Three small follow-ups to the centralization: 1. Extract `_DATE_RANGE_PARAMS = frozenset({"datetime", "last_modified", "begin", "end", "time"})` once at module level. `_construct_api_requests` previously defined the same set twice (`single_params` for POST/GET routing, `time_periods` for the `_format_api_dates` call); the new `_NO_NORMALIZE_PARAMS` overlapped on the same five names.
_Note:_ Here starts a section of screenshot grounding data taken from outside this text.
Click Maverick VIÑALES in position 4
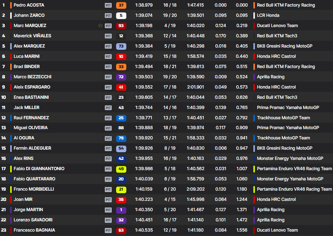Image resolution: width=333 pixels, height=236 pixels. 32,36
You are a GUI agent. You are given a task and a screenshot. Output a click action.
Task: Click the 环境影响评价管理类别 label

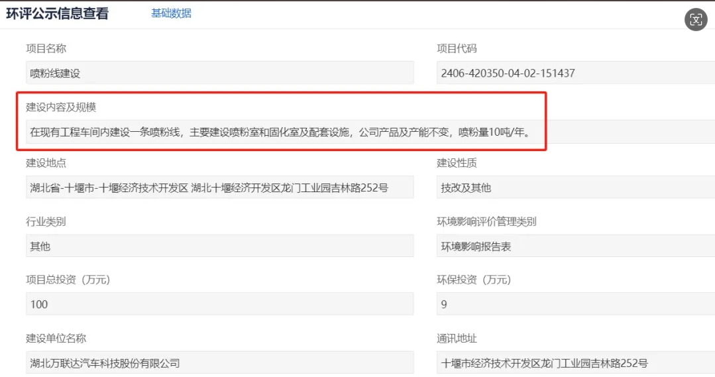tap(486, 222)
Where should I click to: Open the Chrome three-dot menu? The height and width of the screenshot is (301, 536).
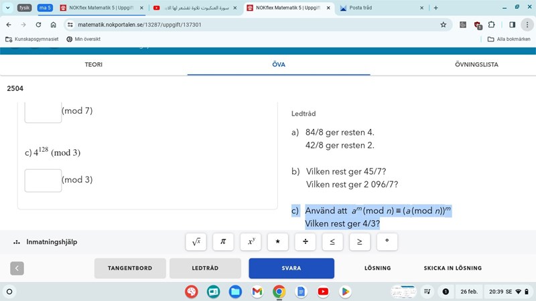tap(527, 24)
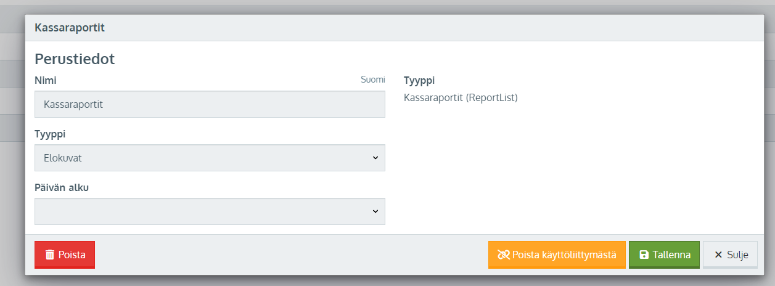Click the Kassaraportit (ReportList) type text
This screenshot has height=286, width=775.
[x=461, y=97]
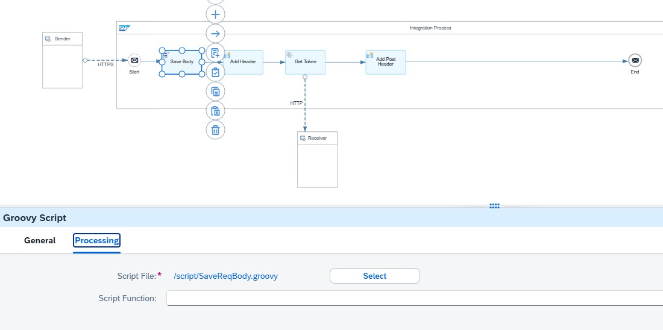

All three now reuse `_DATE_RANGE_PARAMS`. A future date param means one edit, not three. `_NO_NORMALIZE_PARAMS = _DATE_RANGE_PARAMS | {"monitoring_location_id"}`. 2. Trim `_normalize_str_iterable` docstring from ~37 lines to ~20: drop the over-narration of callers and downstream branching; keep the contract (accepted shapes, return shape, raises). 3. Tighten the `_NO_NORMALIZE_PARAMS` comment to one short paragraph (was 11 lines) and inline the four-branch pass-through cascade in `_get_args` into a single boolean `if ... or ... or ... or ...:` so the per-branch noise comments drop away. Behavior unchanged. 26 normalizer/validator + 22 waterdata_utils tests pass; full suite 267 passed + 2 skipped + 4 deselected (flaky live-API 502s); ruff lint + format clean. Co-Authored-By: Claude Opus 4.7 (1M context) <noreply@anthropic.com>

Adopt named type aliases so the 180 signatures across api.py read as semantic intent ("a StringFilter / StringList / DateRange") instead of the mechanical "str | Iterable[str] | None" busy-work. Plus four correctness fixes from the latest Copilot pass. types.py: StringFilter = Optional[Union[str, Iterable[str]]] Multi-value filter: str OR iterable of str. The runtime normalizes iterables to list inside _get_args. StringList = Optional[Iterable[str]] Comma-joined list of property names. Excludes single str at the type level because ",".join(str) would iterate characters. api.py: - 172 `str | Iterable[str] | None` -> `StringFilter` - 8 `properties: ... | None` -> `properties: StringList` - Drop the now-unused `from collections.abc import Iterable` Correctness fixes: 1. _format_api_dates: handle `None` up front. The new `list(...)` materialization for Series/ndarray/generator support crashed on None even though the signature/docstring promised acceptance. (Copilot DOI-USGS#1) 2. _get_args: add `_LIST_ONLY_STR_PARAMS = {"properties"}` and wrap stray single-string input into a one-element list, so `",".join(properties)` downstream stays safe. (Copilot DOI-USGS#3) 3. _construct_api_requests: `if bbox:` -> `if bbox is not None and len(bbox) > 0`. The truthy check raised ValueError when bbox was a numpy.ndarray with >1 element. Use len() instead of truthy. (Copilot DOI-USGS#2) 4. _NO_NORMALIZE_PARAMS: add `bbox`, `boundingBox`. These are list[float] params; the previous runtime-type heuristic in _get_args handled list/tuple of floats but a numpy.ndarray of floats would have been routed through `_normalize_str_iterable` and rejected as "elements must be strings". (Copilot DOI-USGS#2) Full suite 267 passed + 2 skipped + 4 deselected (flaky live-API 502s); ruff lint + format clean. Co-Authored-By: Claude Opus 4.7 (1M context) <noreply@anthropic.com>

Per code-review feedback: domain-specific type aliases hide what the annotations actually mean. PEP 604 unions are the pythonic idiom and show the caller exactly what's accepted at the call site. - `StringFilter` (172 sites) -> `str | Iterable[str] | None` - `StringList` (8 sites) -> `list[str] | None` Runtime behavior is unchanged: `_get_args` still routes filter params through `_normalize_str_iterable` (accepts str, list, tuple, Series, ndarray, generator) and `properties` through `_LIST_ONLY_STR_PARAMS` (wraps stray single-string input into a one-element list).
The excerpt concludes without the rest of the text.